22. Regarding the first issue, the respondent submitted that the provisions governing Stay of Execution pending Appeal are set out in Order 42 Rule 6 (1) and (2) of the Civil Procedure Rules. The respondent further relied on the case of Antoine Ndiaye –vs- African Virtual University (2015)eKLR and the case of James Wangalwa & Another –vs- Agnes Naliaka Cheseto (2012)eKLR on what amounts to substantial loss.

23. It is the respondent’s submission that from the above authorities, the onus of proving substantial loss and/or damage is with the Applicant. That in the instant application, the Applicant has not established whether any substantial loss would be suffered and/or the nature of the substantial loss to be suffered in the event the court declined to issue the orders of Stay.

24. The respondent submitted that it is evident that the Applicant has brought the application in bad faith with the aim of frustrating the Respondent and to deny him the fruits of his judgement and on that account, the application should not be allowed.

25. On whether the security as to costs has been given by the Applicant, the respondent submitted that upon perusing the intended appellant’s Memorandum of Appeal, he notes that the intended appeal lacks merit and does not have any chances of Succeeding as the intended appeal has not raised any triable issues.

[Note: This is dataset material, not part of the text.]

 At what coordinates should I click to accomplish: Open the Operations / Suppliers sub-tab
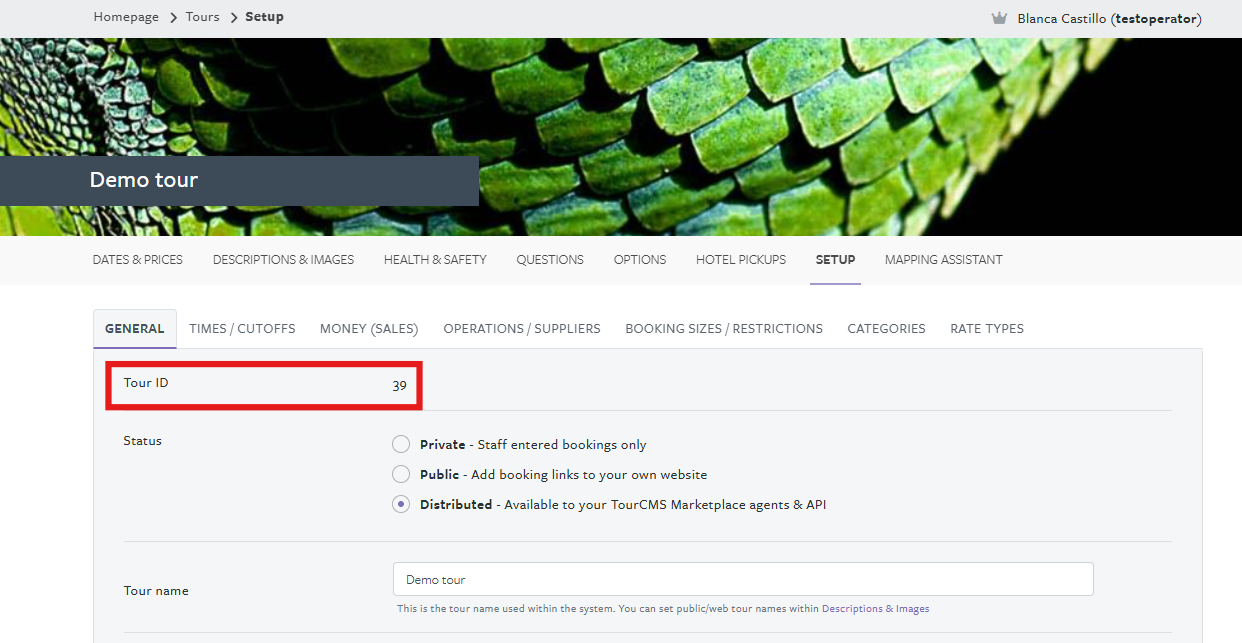pyautogui.click(x=522, y=329)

26. The respondent further submitted that the applicant has failed to demonstrate in his application and Supplementary Affidavit the willingness to furnish the security as to costs.

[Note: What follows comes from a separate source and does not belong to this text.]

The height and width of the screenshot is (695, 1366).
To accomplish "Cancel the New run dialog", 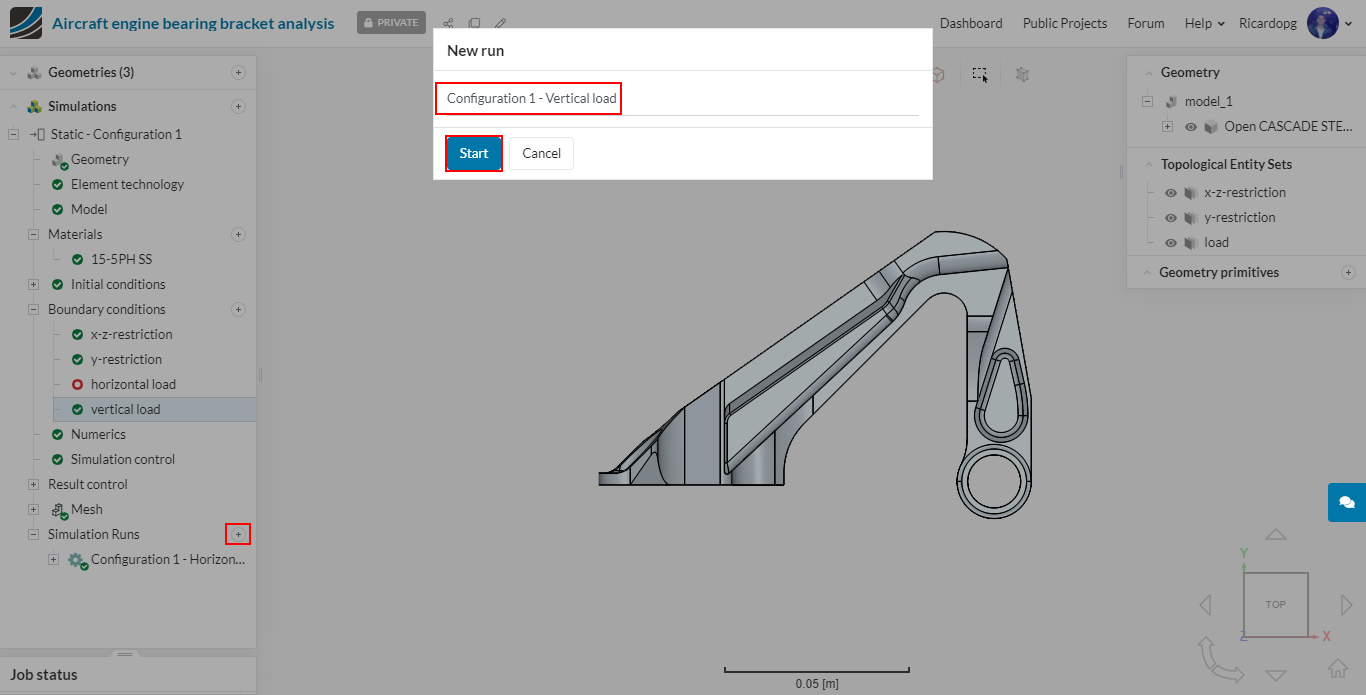I will pos(541,153).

27. The respondent submitted that the Applicant should deposit the said security as a guarantee that the Respondent will be able to have access to the same without any hardship in the circumstance that the intended appeal fails. The respondent further submitted that, that being the case should the court be inclined to grant the orders sought by the Applicant, he should be ordered to provide security as to costs.

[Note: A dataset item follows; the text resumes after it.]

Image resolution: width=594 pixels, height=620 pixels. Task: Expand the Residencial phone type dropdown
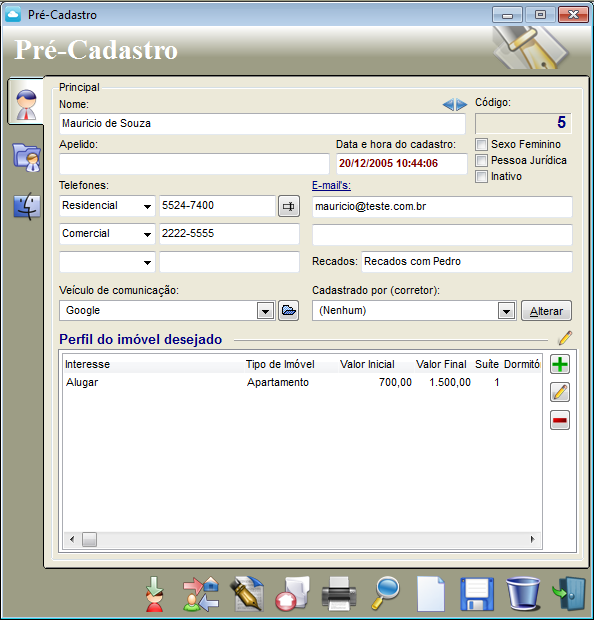point(147,206)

28. The respondent nonetheless submitted that the conditions required for a grant of stay of execution pending appeal have not been met by the applicant and therefore the application should be dismissed with costs.

ANALYSIS AND DETERMINATION 29. This court has carefully considered the application, the response and the submissions herein. The principles of granting stay of execution are provided for under Order 42 Rule 6 (1) of the Civil Procedure Rules. Therefore, Rule 5 (2) (b) of court of Appeal Rules cited by the Applicant is only applicable to a matter before the Court of Appeal and not this court.

30. Order 42 Rule 6(1) of the Civil Procedure Rules states as follows:“No appeal or a second appeal shall operate as a stay of execution or proceedings under a decree or order appealed from except in so far as the Court appealed from may order, but the Court of Appealed from may for sufficient cause order stay of execution of such decree or order and whether the application for such stay shall have been granted or refused by the Court appealed from, the Court to which such appeal is preferred, shall be at liberty, on an application being made, to consider such application and to make such orders thereon as may to it seem just. Any person aggrieved by an order of stay made by the court from whose decision the appeal is preferred may apply to the appellate Court to have the orders set aside.”

31. Order 42, Rule 6 states:“No order for stay of execution shall be made under sub-rule (1) unless:-a.The court is satisfied that substantial loss may result to the applicant unless the order is made and that the application has been made without unreasonable delay; andb.Such security as the court orders for the due performance of such decree or order as may ultimately be binding on him has been given by the applicant.”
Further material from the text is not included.